* Text passage *
•••

Executive Sessions of Independent Directors

 

In accordance with recent corporate governance reforms, the independent directors meet at regularly scheduled executive sessions without management not less frequently than three times per year. The responsibility for presiding at each meeting of independent directors is rotated among all independent members of the Board of Directors in alphabetical order.

 

Interested parties who wish to make their concerns known by communicating directly with the presiding independent director or with the independent directors as a group may do so in writing addressed to the attention of the Company Secretary. Communications on matters of significant concern to the Board will be relayed by the Company Secretary to the appropriate independent director.

 

8


Director Independence

 

The Company’s Corporate Governance Guidelines provide guidelines for determining whether a director is independent from management. For a director to be considered independent, the Board must make an affirmative determination that the director has no material relationship with the Company (either directly or as a partner, shareholder or officer of an organization that has a relationship with the Company). The guidelines contain the following specific criteria to assist the Board in determining whether a director has a material relationship with the Company:

 

  ·   No director who is a former employee, or whose immediate family member is an executive officer, of the Company can be independent until three years after the employment relationship has ended.

•••

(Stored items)
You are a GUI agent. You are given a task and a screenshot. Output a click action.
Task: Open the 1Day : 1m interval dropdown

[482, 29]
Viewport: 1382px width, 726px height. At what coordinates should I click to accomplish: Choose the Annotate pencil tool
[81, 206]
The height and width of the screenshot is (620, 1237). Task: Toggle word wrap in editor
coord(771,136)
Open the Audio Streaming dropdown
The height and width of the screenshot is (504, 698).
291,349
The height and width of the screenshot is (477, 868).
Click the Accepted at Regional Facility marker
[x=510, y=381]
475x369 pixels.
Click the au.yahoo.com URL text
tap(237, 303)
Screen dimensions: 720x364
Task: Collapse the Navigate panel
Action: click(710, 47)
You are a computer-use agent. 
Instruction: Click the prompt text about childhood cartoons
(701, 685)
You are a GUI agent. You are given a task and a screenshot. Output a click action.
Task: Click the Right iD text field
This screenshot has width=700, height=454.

•••

* Problems and tasks *
[A] Translate this sentence from the passage on independent directors into Spanish: "The responsibility for presiding at each meeting of independent directors is rotated among all independent members of the Board of Directors in alphabetical order."
[B] Rewrite the stored items starting at the line containing "Viewport: 1382px width, 726px" and ending at the line containing "Action: click(710, 47)", substituting "map pin" for "marker" and leaving everything else unchanged.

* Results for the exercise *
[A] La responsabilidad de presidir cada reunión de los consejeros independientes se rota entre todos los miembros independientes del Consejo de Administración por orden alfabético.

[B]
Viewport: 1382px width, 726px height. At what coordinates should I click to accomplish: Choose the Annotate pencil tool
[81, 206]
The height and width of the screenshot is (620, 1237). Task: Toggle word wrap in editor
coord(771,136)
Open the Audio Streaming dropdown
The height and width of the screenshot is (504, 698).
291,349
The height and width of the screenshot is (477, 868).
Click the Accepted at Regional Facility map pin
[x=510, y=381]
475x369 pixels.
Click the au.yahoo.com URL text
tap(237, 303)
Screen dimensions: 720x364
Task: Collapse the Navigate panel
Action: click(710, 47)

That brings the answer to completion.